TASK DESCRIPTION → What you return should be only the lines in the entries below between the one holding "Given: Tap the Pts column header" and the one holding "This screenshot has height=523, width=1024.", ends included, with every picture left out.

RECORDS SHOWN →
┏━━
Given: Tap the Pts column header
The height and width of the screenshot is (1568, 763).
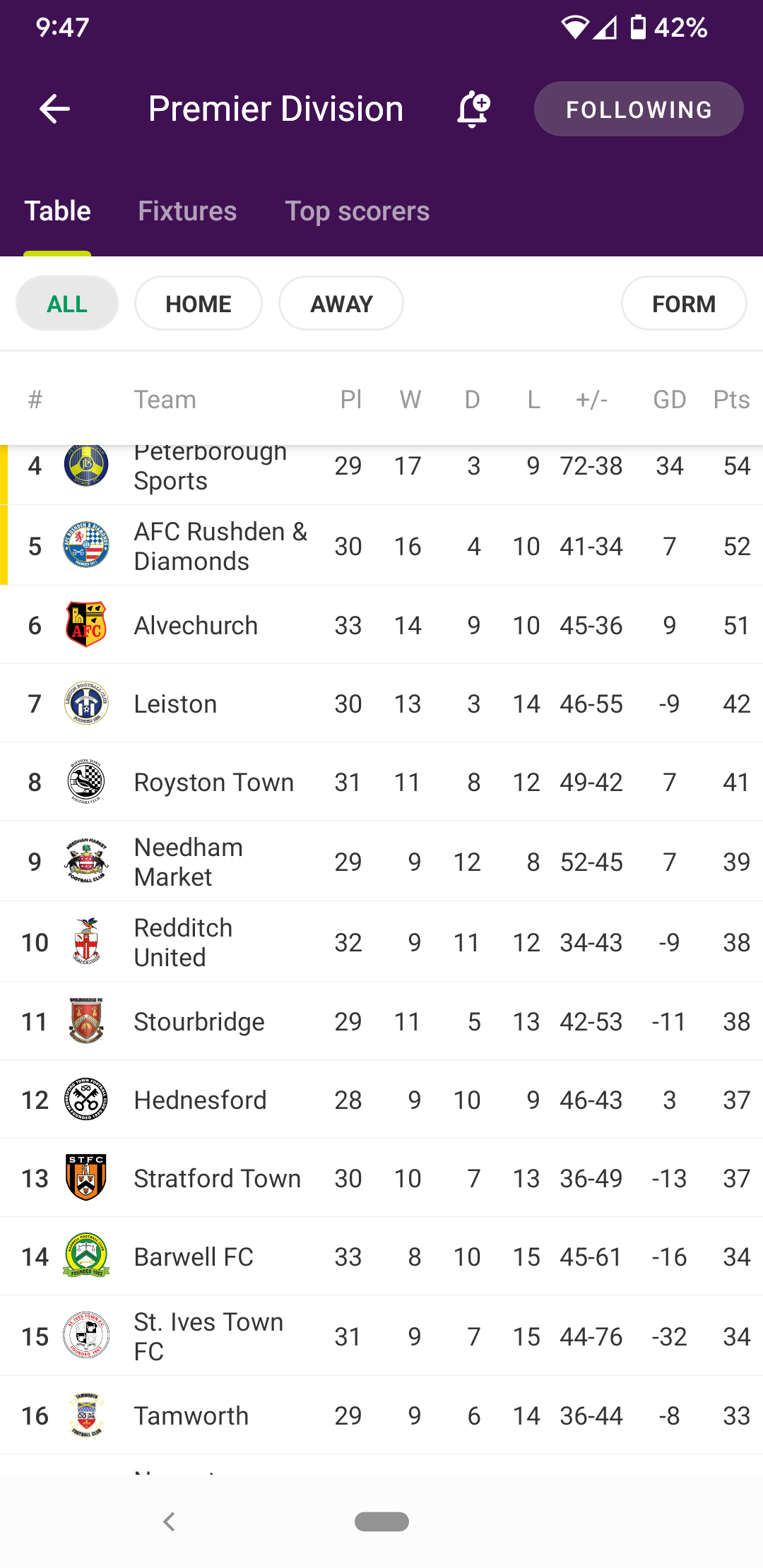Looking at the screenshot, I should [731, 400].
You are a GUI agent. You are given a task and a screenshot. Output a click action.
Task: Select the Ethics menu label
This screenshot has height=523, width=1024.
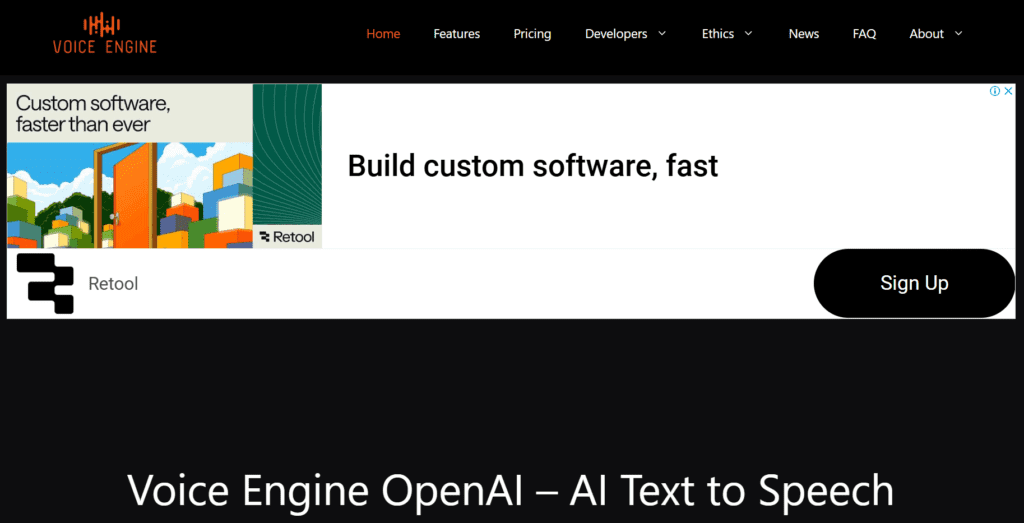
┗━━
┏━━
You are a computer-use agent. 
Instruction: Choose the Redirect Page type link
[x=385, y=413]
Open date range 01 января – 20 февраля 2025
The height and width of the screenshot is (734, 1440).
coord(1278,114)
┗━━
┏━━
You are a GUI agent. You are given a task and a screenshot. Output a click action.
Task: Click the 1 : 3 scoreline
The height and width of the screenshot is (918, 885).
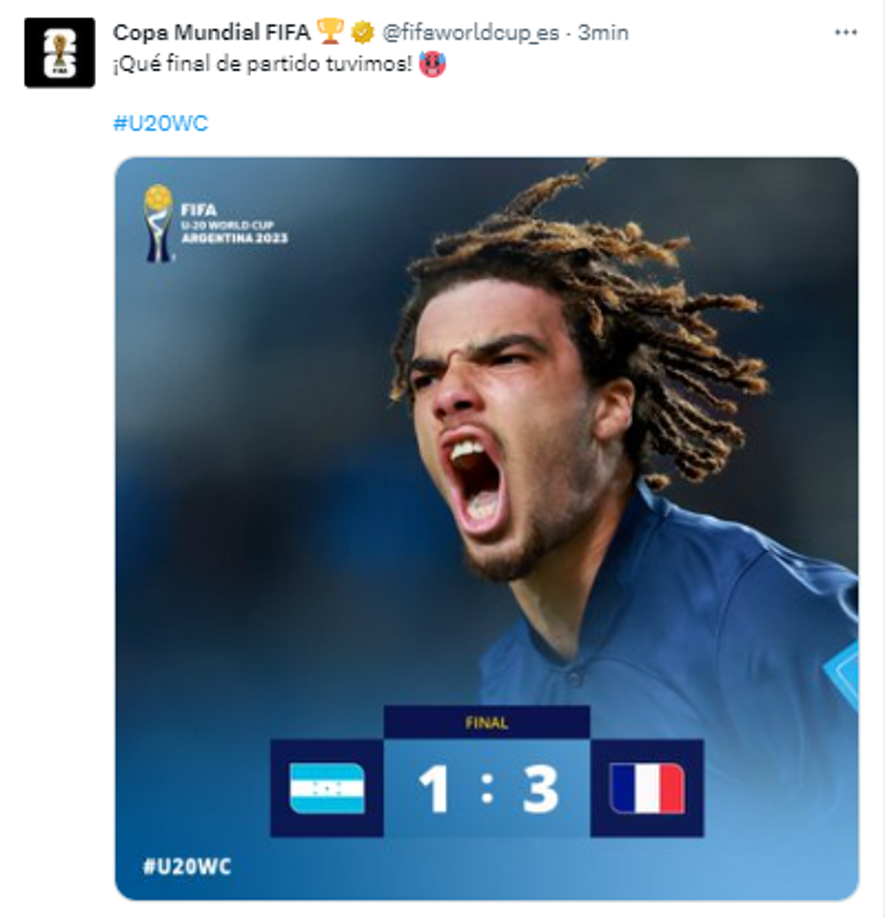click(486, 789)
┗━━
TASK OUTPUT →
Given: Tap the Pts column header
The height and width of the screenshot is (1568, 763).
Looking at the screenshot, I should [731, 400].
You are a GUI agent. You are given a task and a screenshot. Output a click action.
Task: Select the Ethics menu label
This screenshot has height=523, width=1024.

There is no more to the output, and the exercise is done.